→ **What to produce**
Please set down, word for word, the line that contains "Where should I" and every line after it to the end of the entries below, omitting the pictures.

→ **Stored data**
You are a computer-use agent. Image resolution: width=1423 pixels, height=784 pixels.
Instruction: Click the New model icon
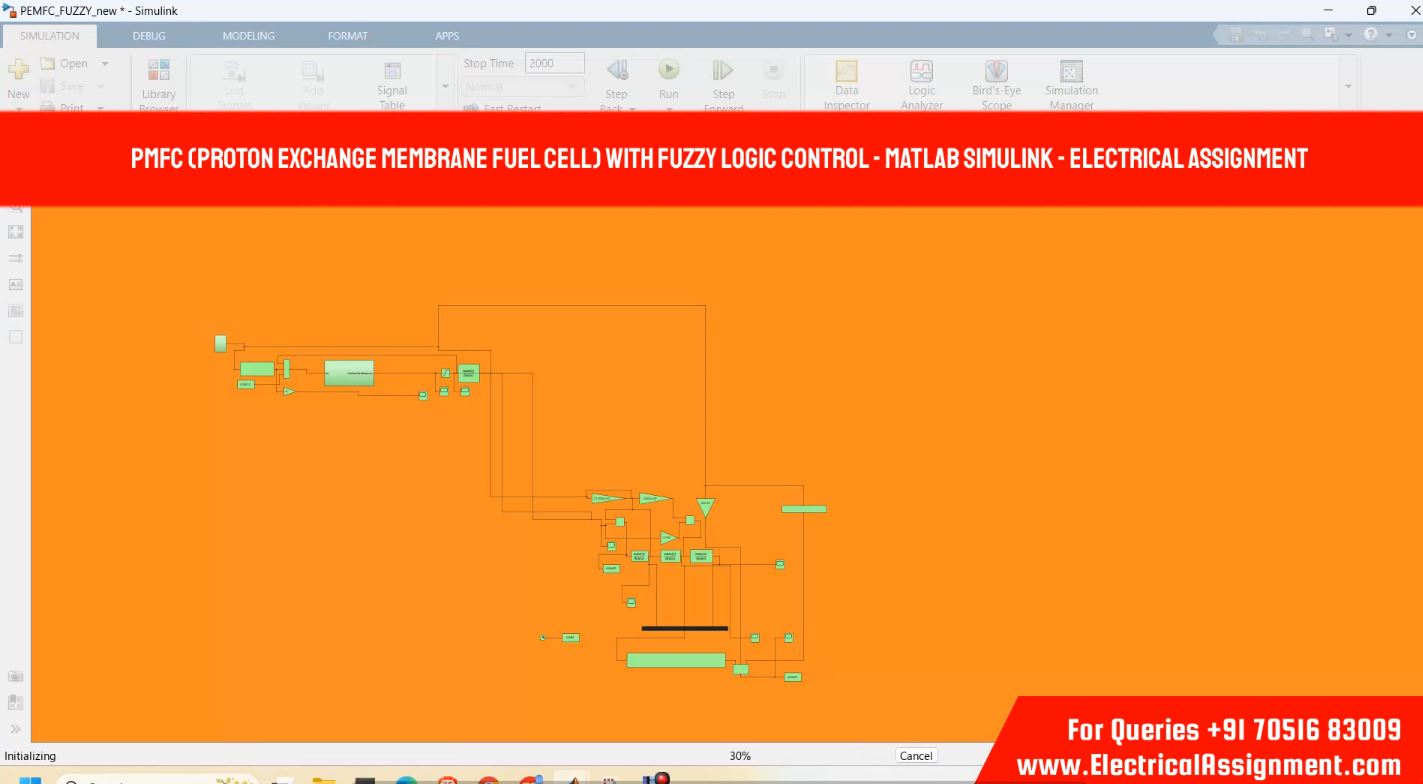[x=18, y=71]
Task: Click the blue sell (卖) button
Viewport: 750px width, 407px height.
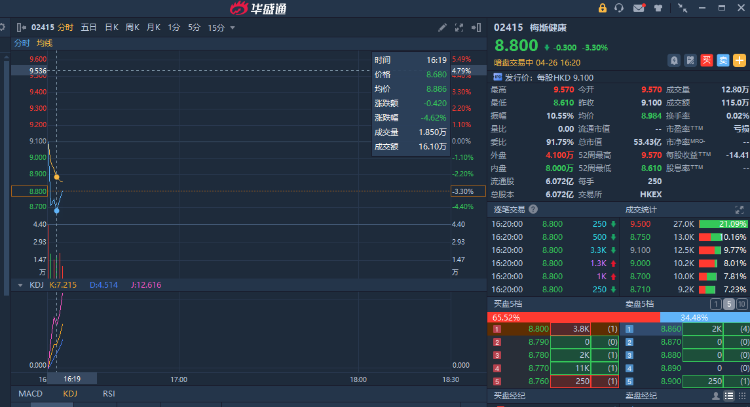Action: [x=722, y=61]
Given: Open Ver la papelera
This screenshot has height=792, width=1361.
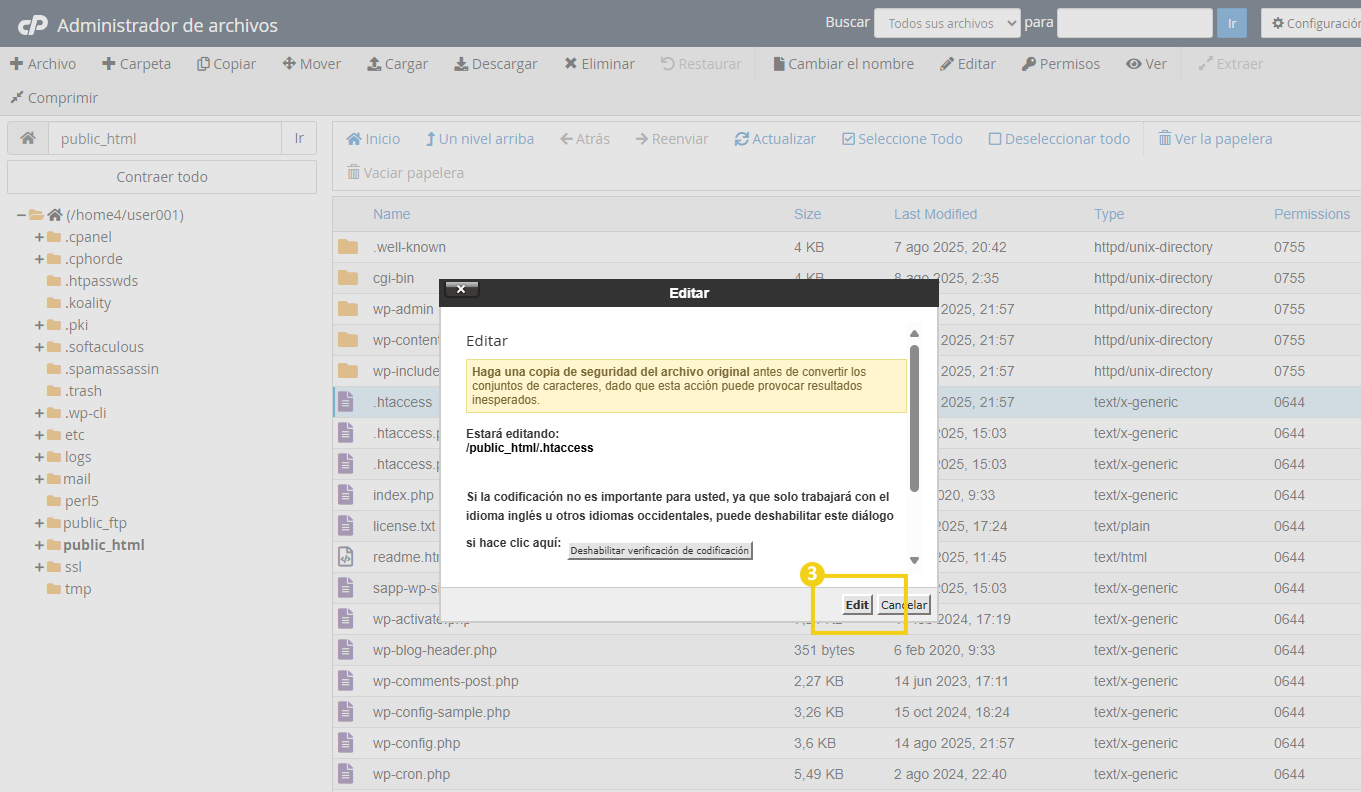Looking at the screenshot, I should 1214,138.
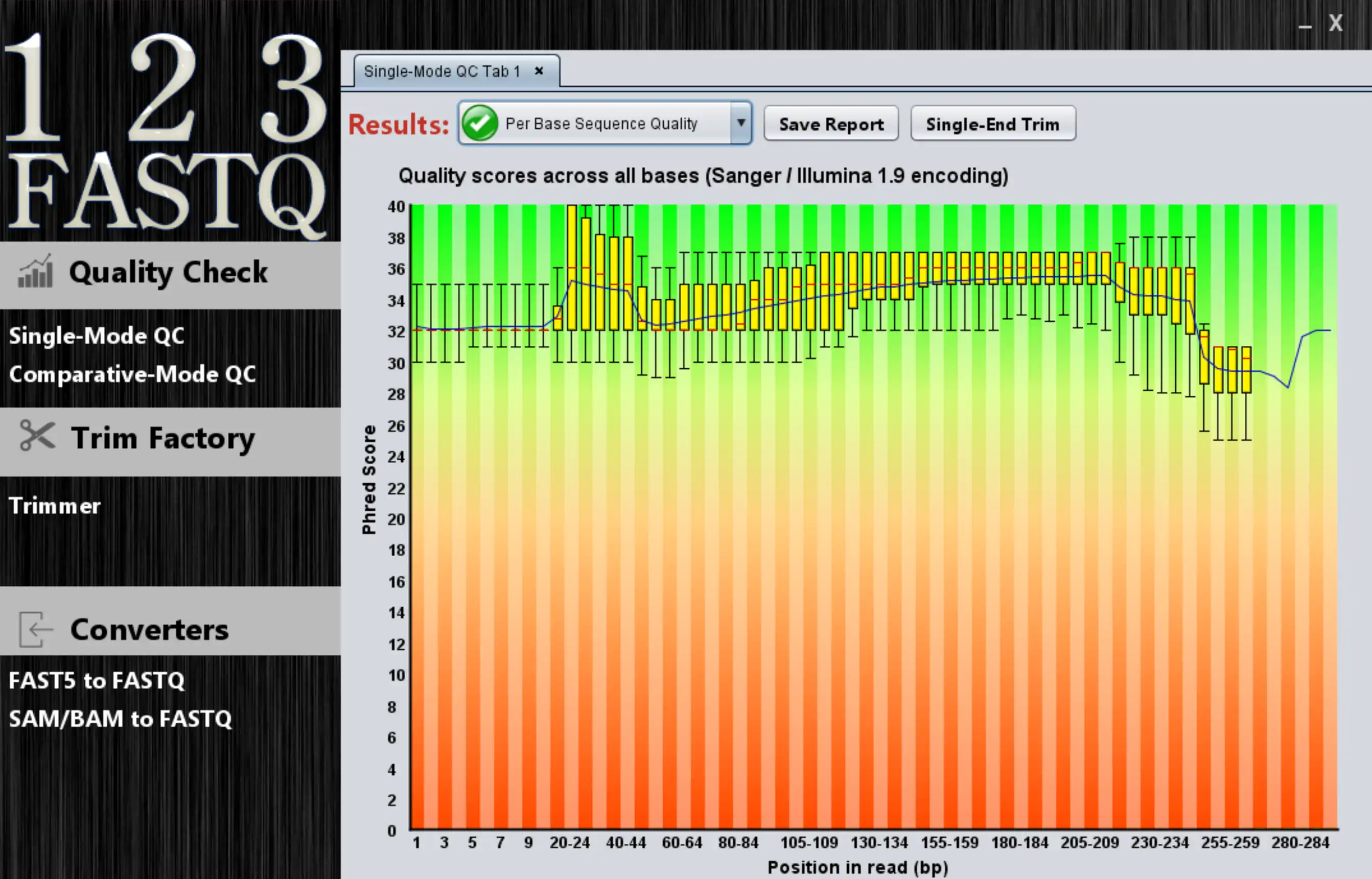Click the Quality Check icon
Viewport: 1372px width, 879px height.
(x=31, y=274)
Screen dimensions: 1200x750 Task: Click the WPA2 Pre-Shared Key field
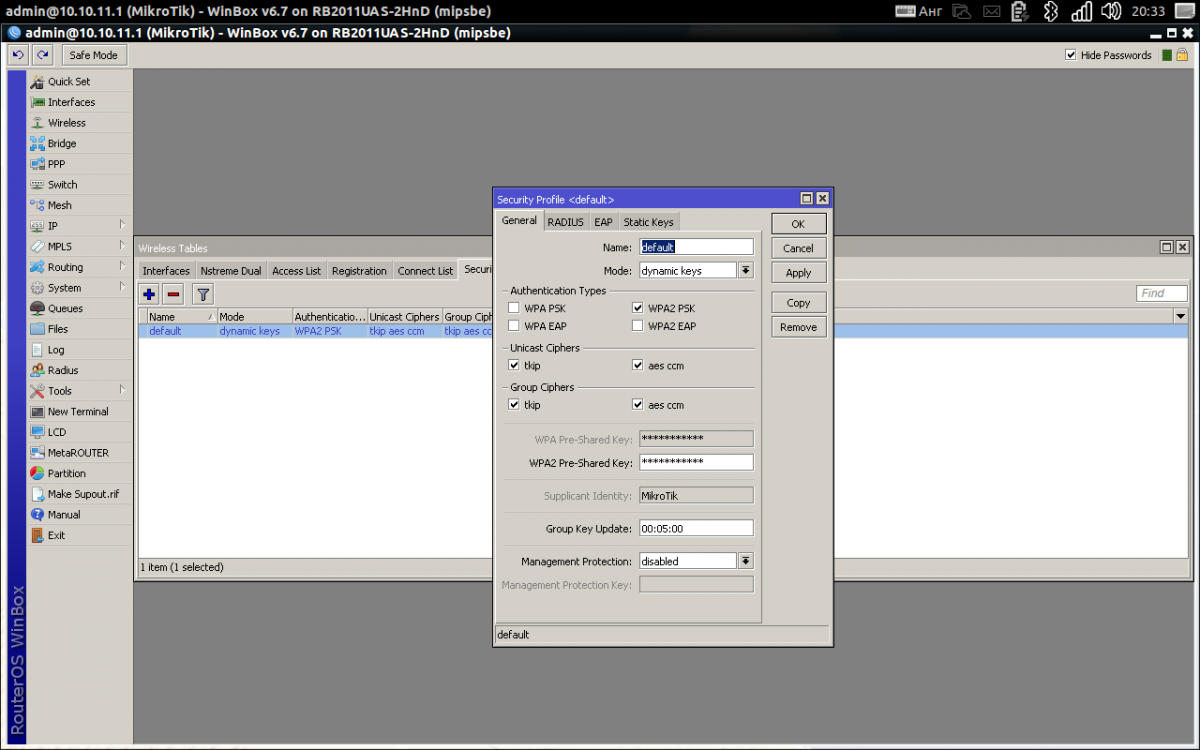tap(696, 462)
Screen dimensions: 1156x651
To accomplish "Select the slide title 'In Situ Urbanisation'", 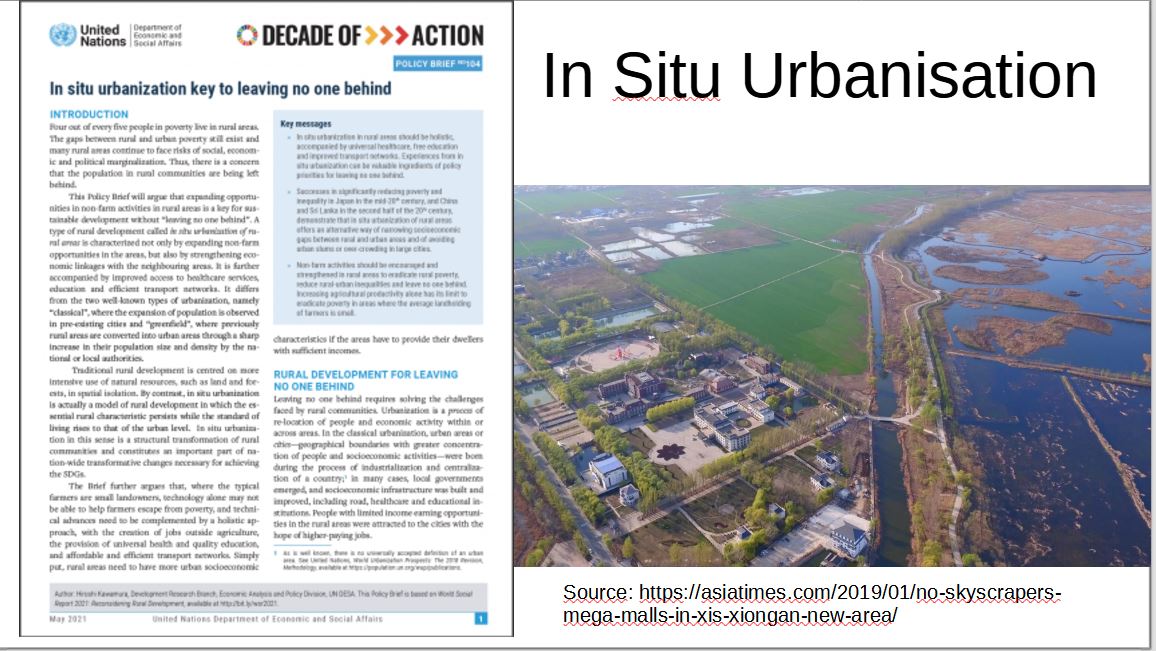I will 819,75.
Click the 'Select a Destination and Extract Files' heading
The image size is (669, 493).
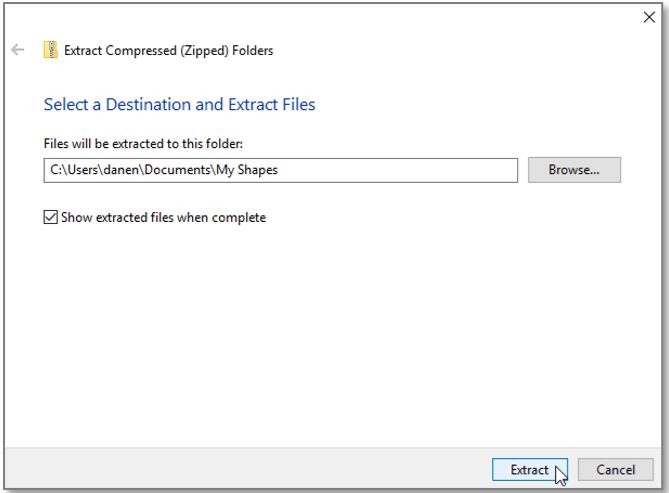coord(179,104)
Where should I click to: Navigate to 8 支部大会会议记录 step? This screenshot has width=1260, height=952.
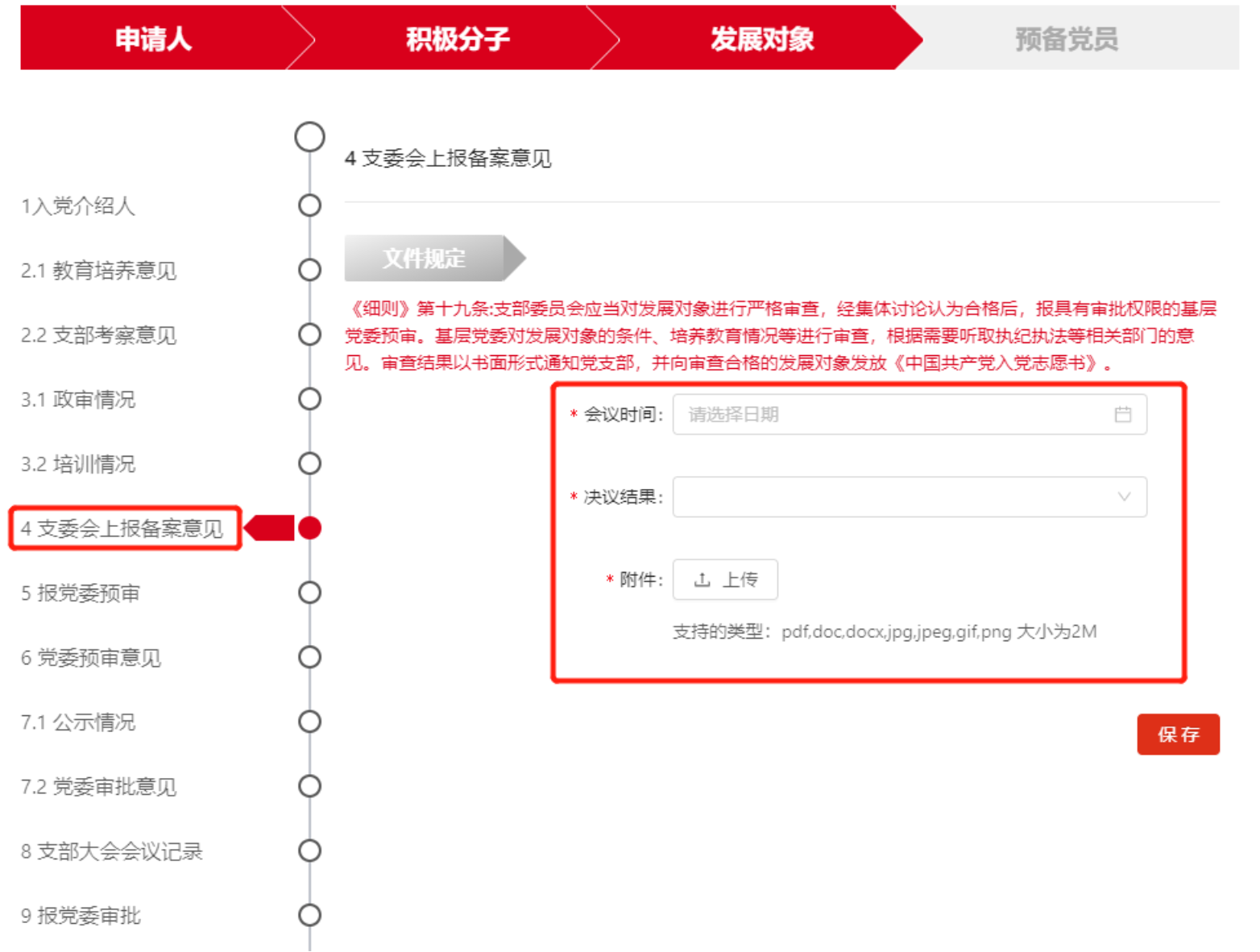tap(112, 851)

→ **Answer**
Where should I click to: Navigate to 8 支部大会会议记录 step? This screenshot has width=1260, height=952.
tap(112, 851)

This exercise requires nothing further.